October 4, 1909 -- Railroads Keeping Chicago's Guest Awake

October 4, 1909 –A good night’s sleep is a difficult thing to come by if you’re staying in a hotel along the lakefront, according to a report in the Chicago Daily Tribuneon this date.  An investigation by the paper finds “engines puffing, wheezing, snorting, exhausting, and making every other kind of noise that a locomotive is capable of” just across Michigan Avenue. “Whistles were tooting, bells were ringing, and cars were bumping together with a crash that would awaken the soundest sleeper.”  [Chicago Daily Tribune, October 4, 1909]A reporter, who is keeping an eye on the railroad action along the lakefront from the Art Institute at Monroe Street to a point near where Congress Street runs today, encounters a clerk at one of the Michigan Avenue hotels, who says, “Many a night has some guest of the house who couldn’t sleep come down to the office and kept me company.  Guests who come here for the first time make a loud kick against the engines, and I don’t blame them … It is almost impossible for a nervous person to get any sleep between 2 and 7 o’clock.  Between those hours the engines are constantly pushing back and forth, and there isn’t one person in twenty who can sleep through the noises that come from the yard.”  The above photo shows the railroad tracks east of Michigan Avenue at Monroe Street.  

October 4, 1982 – For the second time in four years, city planners recommend landmark status for the original Sears State Street store, finding that the structure, “adds to the State Street mall’s inviting pedestrian circulation.” [Chicago Tribune, October 5, 1982] The store, originally built for Levi Z. Leiter, an early Chicago merchant, was originally recommended for landmark status in 1979, but attorneys for Sears opposed the landmark designation for the building.  It is unknown how Sears will greet the new recommendation for the 1891 building.  William McClenahan, the director of the city’s Landmarks Commission, says that the building is “an important landmark in the city and an effort to have it so designated is worth another try.”  On January 14,1997 the store finally received landmark status and rightfully so.  As the city’s website on landmarks states, “Renowned as one of the nation’s most important early examples of skeletal-frame commercial architecture, this building is discussed in every major history of American architecture.”
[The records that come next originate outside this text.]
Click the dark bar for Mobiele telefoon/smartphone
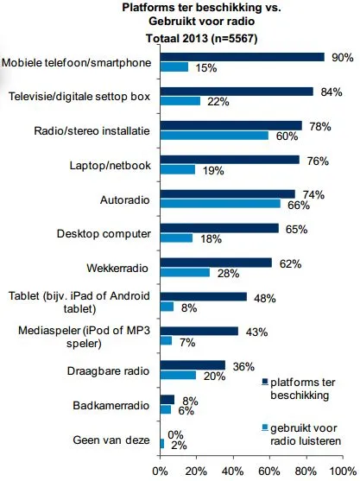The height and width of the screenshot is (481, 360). click(x=242, y=57)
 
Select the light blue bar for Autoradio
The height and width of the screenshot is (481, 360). click(x=219, y=204)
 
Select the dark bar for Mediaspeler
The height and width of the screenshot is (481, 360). click(x=199, y=331)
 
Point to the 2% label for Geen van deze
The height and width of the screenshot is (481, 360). click(x=178, y=445)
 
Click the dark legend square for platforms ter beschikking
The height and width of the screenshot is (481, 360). click(x=262, y=381)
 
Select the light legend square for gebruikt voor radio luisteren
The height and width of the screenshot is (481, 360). click(x=262, y=426)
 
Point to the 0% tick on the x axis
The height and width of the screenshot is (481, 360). click(x=160, y=472)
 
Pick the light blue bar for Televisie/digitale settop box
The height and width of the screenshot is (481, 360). click(x=180, y=101)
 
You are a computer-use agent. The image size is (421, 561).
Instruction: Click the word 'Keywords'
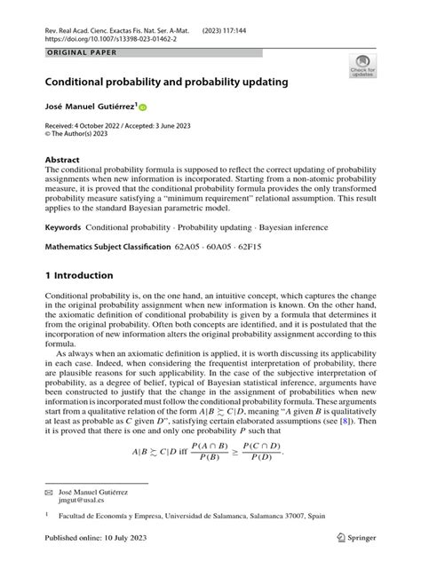tap(63, 228)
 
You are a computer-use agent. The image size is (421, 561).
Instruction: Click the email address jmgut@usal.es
tap(82, 501)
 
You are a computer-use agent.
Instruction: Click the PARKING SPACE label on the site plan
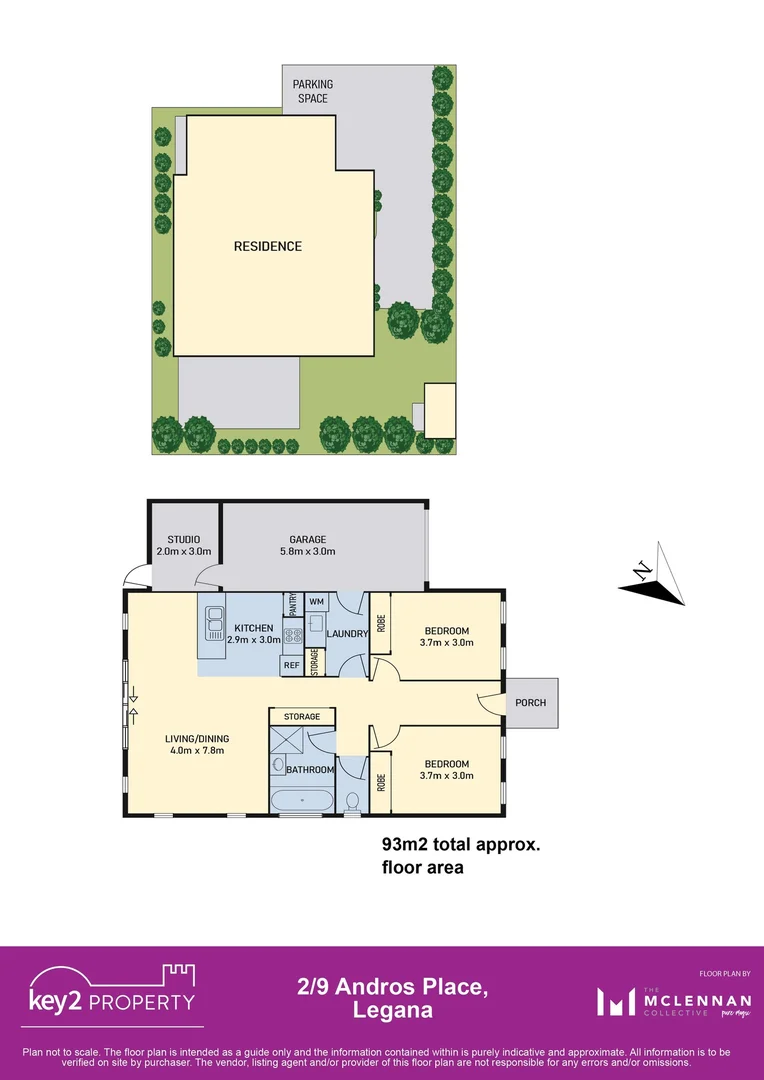[312, 91]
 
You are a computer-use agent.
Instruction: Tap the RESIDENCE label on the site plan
[267, 246]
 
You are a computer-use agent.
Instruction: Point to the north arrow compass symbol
[652, 576]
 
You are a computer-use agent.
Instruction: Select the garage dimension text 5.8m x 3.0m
[308, 551]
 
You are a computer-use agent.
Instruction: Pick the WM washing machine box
[316, 601]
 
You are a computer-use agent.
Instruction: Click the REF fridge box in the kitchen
[292, 664]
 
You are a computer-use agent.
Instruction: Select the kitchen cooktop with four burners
[294, 633]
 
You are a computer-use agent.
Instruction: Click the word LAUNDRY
[348, 633]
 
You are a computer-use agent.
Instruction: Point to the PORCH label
[531, 702]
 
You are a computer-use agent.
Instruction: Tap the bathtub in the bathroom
[301, 801]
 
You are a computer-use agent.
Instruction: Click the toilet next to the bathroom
[351, 803]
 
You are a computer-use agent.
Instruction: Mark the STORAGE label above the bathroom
[301, 716]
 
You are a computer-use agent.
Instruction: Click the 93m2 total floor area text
[461, 845]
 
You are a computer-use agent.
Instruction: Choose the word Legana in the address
[393, 1010]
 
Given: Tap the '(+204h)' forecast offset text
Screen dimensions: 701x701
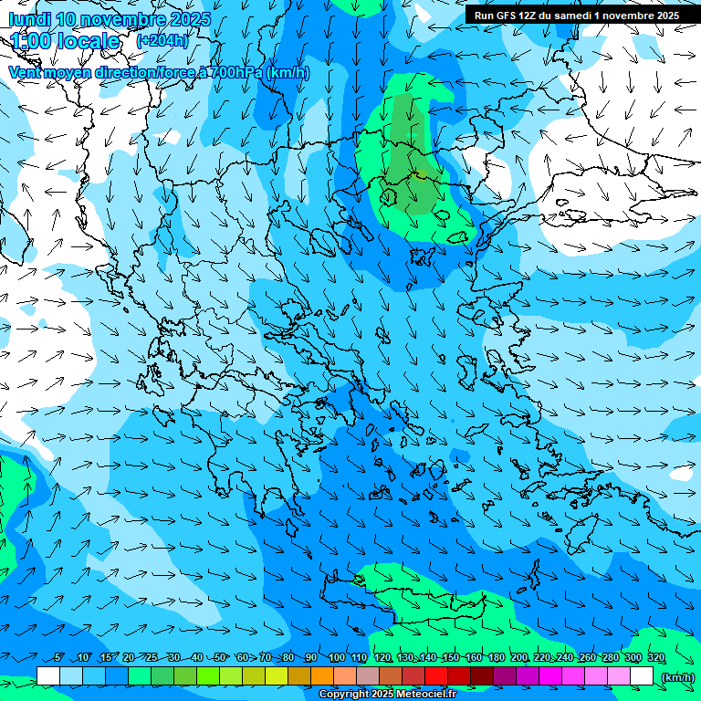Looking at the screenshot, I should click(162, 41).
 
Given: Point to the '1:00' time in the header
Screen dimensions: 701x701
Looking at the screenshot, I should click(31, 41).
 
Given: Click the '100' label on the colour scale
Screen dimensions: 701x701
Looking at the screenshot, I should click(337, 658).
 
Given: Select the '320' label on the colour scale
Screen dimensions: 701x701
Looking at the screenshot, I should click(655, 658).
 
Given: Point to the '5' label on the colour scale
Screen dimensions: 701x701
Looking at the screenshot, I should click(59, 658).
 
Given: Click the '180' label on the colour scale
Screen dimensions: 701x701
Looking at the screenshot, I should click(497, 658).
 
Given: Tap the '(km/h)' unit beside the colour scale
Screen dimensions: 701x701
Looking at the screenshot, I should click(677, 676).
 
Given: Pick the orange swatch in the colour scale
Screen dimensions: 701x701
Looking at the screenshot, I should click(322, 676).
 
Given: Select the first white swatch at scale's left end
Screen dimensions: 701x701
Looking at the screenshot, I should click(48, 676).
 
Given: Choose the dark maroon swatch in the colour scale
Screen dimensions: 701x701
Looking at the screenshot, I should click(482, 676).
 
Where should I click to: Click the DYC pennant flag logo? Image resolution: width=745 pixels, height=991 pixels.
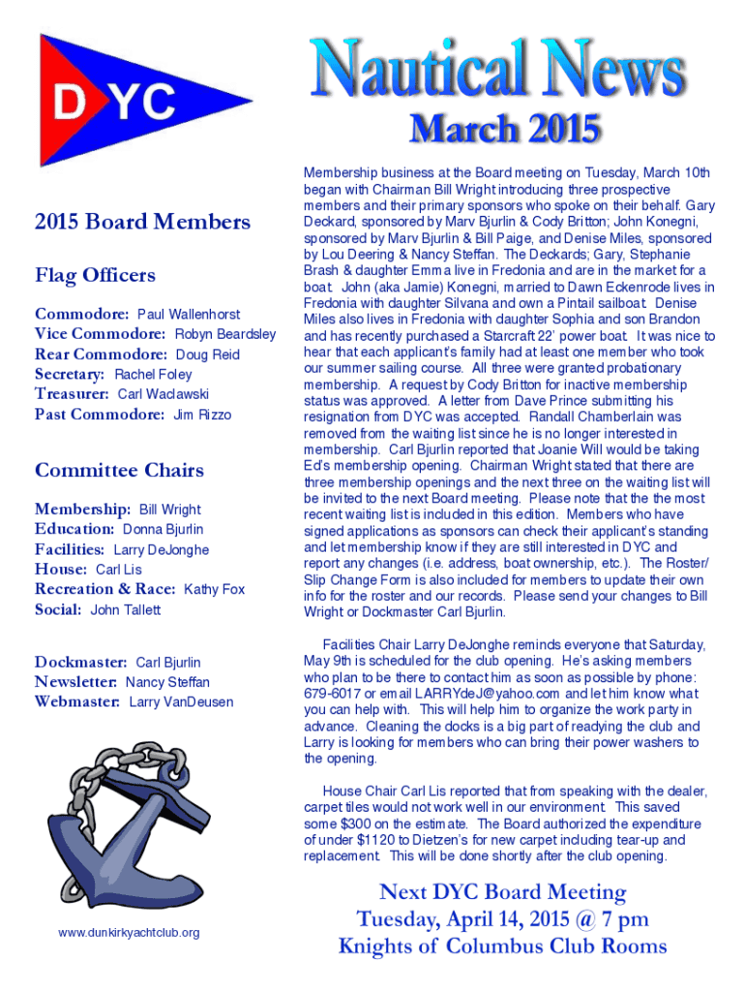coord(135,101)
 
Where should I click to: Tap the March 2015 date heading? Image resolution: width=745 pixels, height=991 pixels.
coord(504,129)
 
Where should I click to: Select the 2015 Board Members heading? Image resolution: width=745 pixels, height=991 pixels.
coord(142,222)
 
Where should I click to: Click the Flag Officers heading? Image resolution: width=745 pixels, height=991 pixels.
coord(95,275)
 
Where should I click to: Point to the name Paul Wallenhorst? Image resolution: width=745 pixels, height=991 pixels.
coord(189,315)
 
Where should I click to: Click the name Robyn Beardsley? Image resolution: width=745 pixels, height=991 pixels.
coord(224,334)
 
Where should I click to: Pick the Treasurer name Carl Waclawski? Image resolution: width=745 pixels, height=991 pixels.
coord(163,394)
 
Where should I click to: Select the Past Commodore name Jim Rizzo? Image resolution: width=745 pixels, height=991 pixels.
coord(202,414)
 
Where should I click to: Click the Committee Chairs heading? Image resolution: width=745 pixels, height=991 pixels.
coord(119,470)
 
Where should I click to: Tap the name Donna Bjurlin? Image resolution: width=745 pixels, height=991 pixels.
coord(163,529)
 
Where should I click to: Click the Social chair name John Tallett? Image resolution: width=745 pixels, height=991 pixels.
coord(126,610)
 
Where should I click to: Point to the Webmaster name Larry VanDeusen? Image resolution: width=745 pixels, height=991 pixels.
coord(181,702)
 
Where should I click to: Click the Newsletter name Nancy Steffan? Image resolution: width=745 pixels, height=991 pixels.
coord(167,682)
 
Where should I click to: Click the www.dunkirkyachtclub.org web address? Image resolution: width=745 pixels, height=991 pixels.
coord(129,932)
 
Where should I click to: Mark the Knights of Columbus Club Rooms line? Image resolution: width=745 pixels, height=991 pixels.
coord(502,946)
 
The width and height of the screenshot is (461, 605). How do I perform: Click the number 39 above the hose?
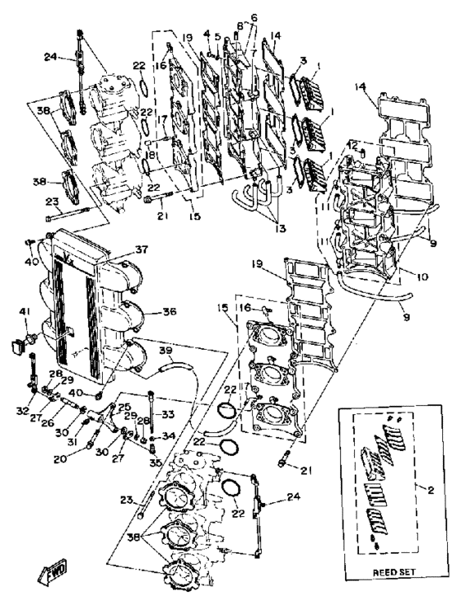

October 4, 1969 – At the conclusion of a march sponsored by the Students for a Democratic Society from Grant Park to the Federal Building and back in which 350 protestors demand the immediate withdrawal of all troops in Vietnam, two protestors, armed with guns, knives, and swords, are arrested in Old Town.  The cache is discovered in a camper from which the two men from California apparently are selling weapons to be used between October 8 and 11 at protests planned by the Weatherman faction of the S.D.S.  The occupants of the truck, Dennis Sleeth and Daniel Brucher, both from California, are arrested after police find a 20-gauge shotgun, 25 rounds of ammunition, a 22-caliber pistol with 58 rounds, five Samurai swords and 13 knives in sheaths.  At the same time the subversive unit of the police department raids the S.D.S. national headquarters at 1608 Madison Street and arrests Caroline Tanner of Pennsylvania for her involvement in the beating of four policemen in front of the Federal Building on September 24.